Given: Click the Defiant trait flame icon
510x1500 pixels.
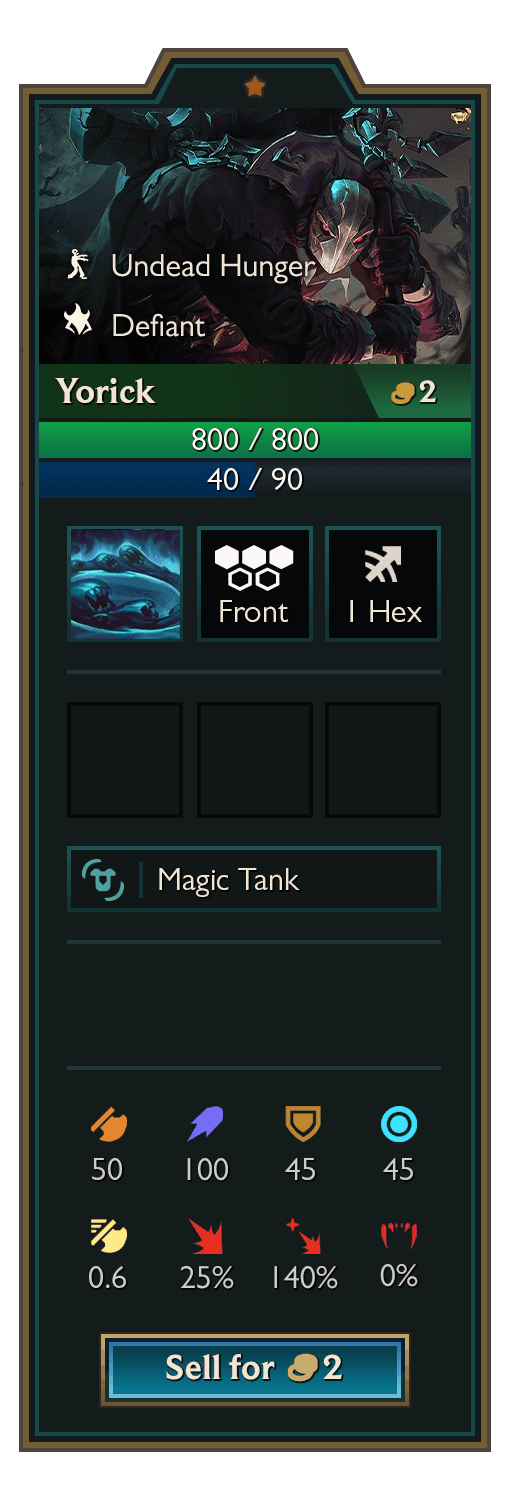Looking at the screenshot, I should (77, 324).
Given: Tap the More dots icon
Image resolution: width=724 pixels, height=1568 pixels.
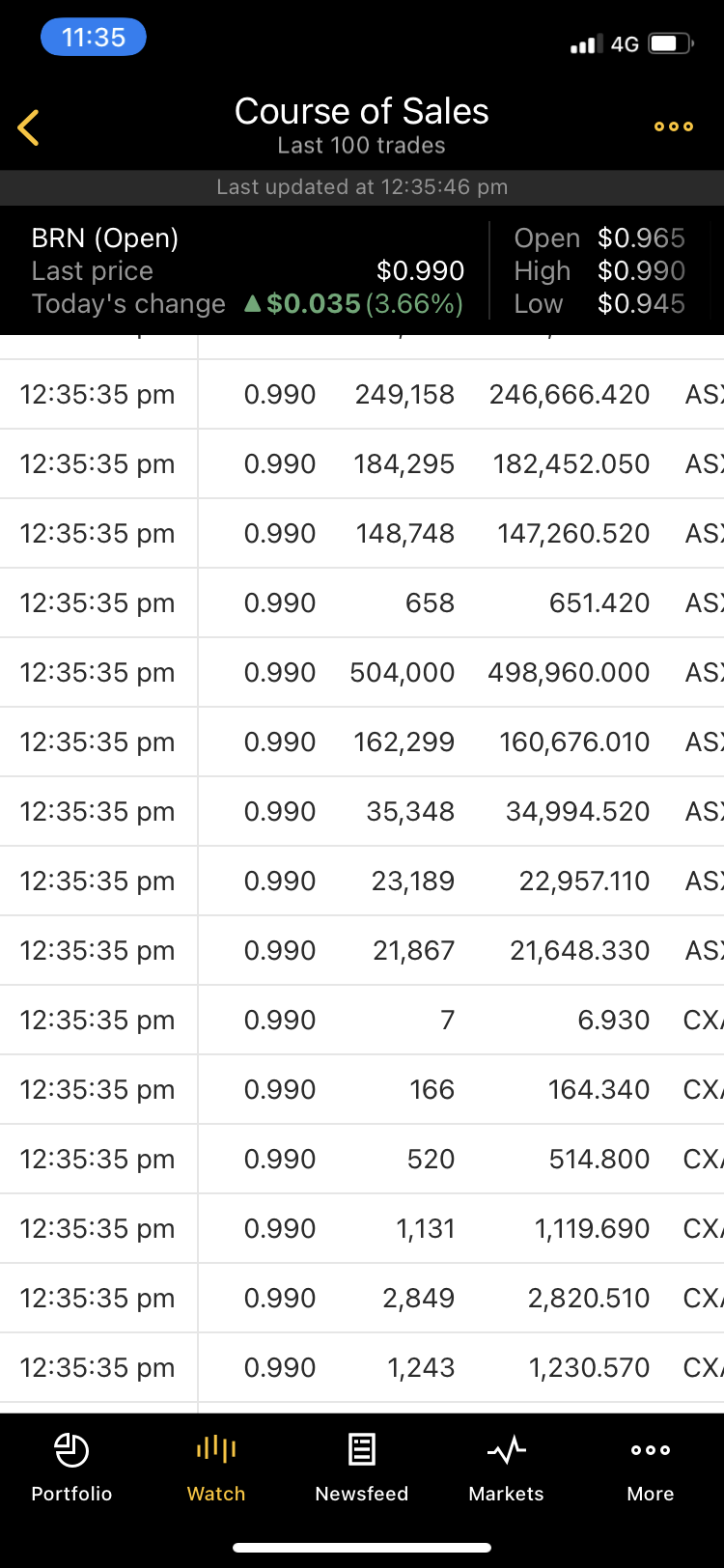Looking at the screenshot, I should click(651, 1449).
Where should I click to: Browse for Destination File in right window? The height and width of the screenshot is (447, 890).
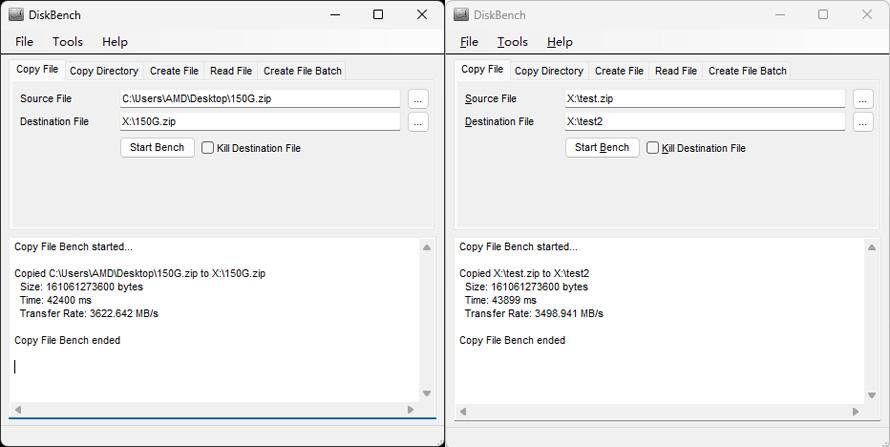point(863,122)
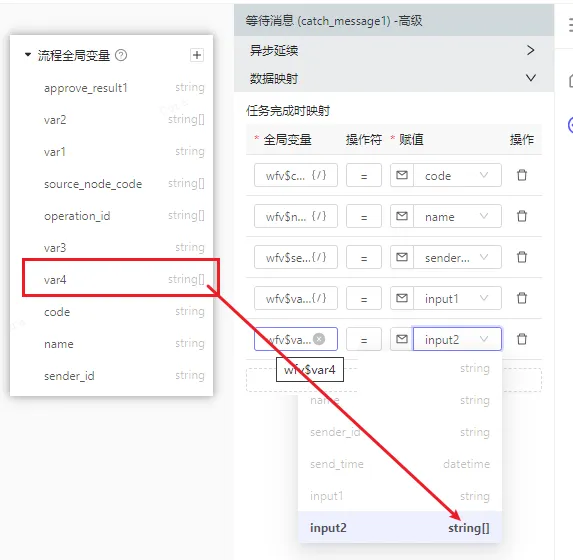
==
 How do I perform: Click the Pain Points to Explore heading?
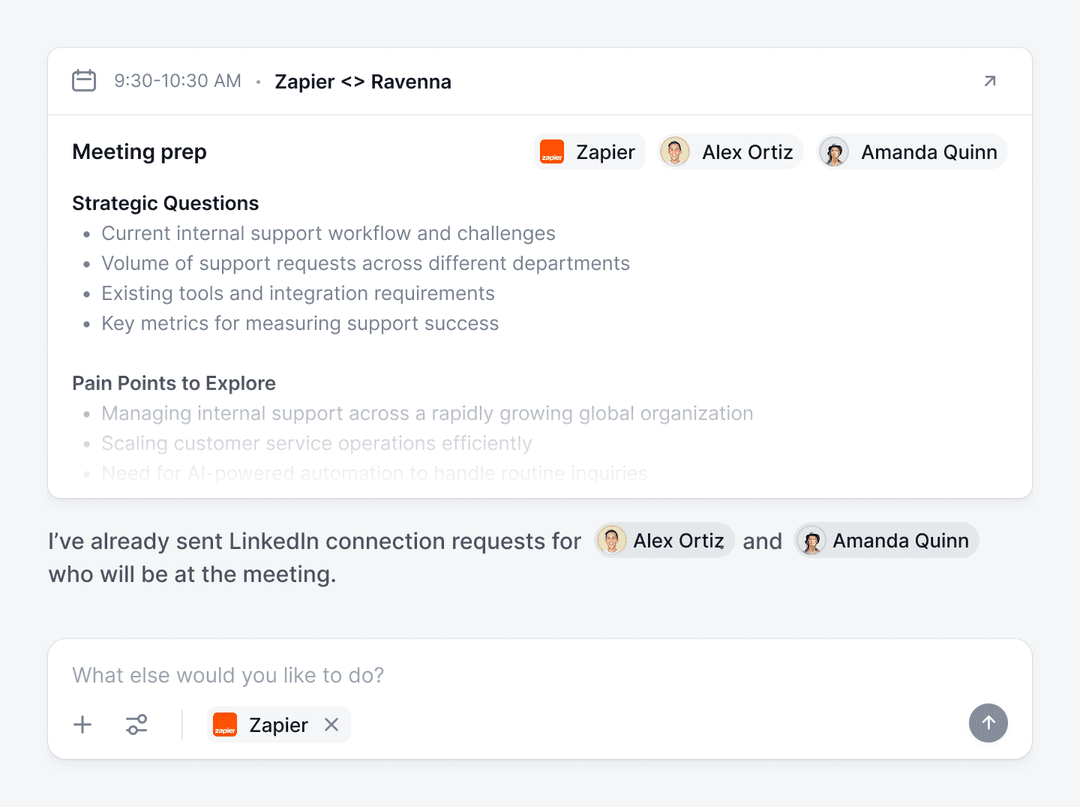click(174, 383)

#### TASK TO COMPLETE:
Turn the lines of the entries from the line with "Given: Click the Defiant trait flame icon" up to and including the line with "Looking at the screenshot, I should click(651, 1449)." into a numbered list, skipping any blank lines. Leave the pictures out.

#### RESULT BELOW:
1. Given: Click the Defiant trait flame icon
2. 510x1500 pixels.
3. Looking at the screenshot, I should (77, 324).
4. Given: Tap the More dots icon
5. Image resolution: width=724 pixels, height=1568 pixels.
6. Looking at the screenshot, I should click(651, 1449).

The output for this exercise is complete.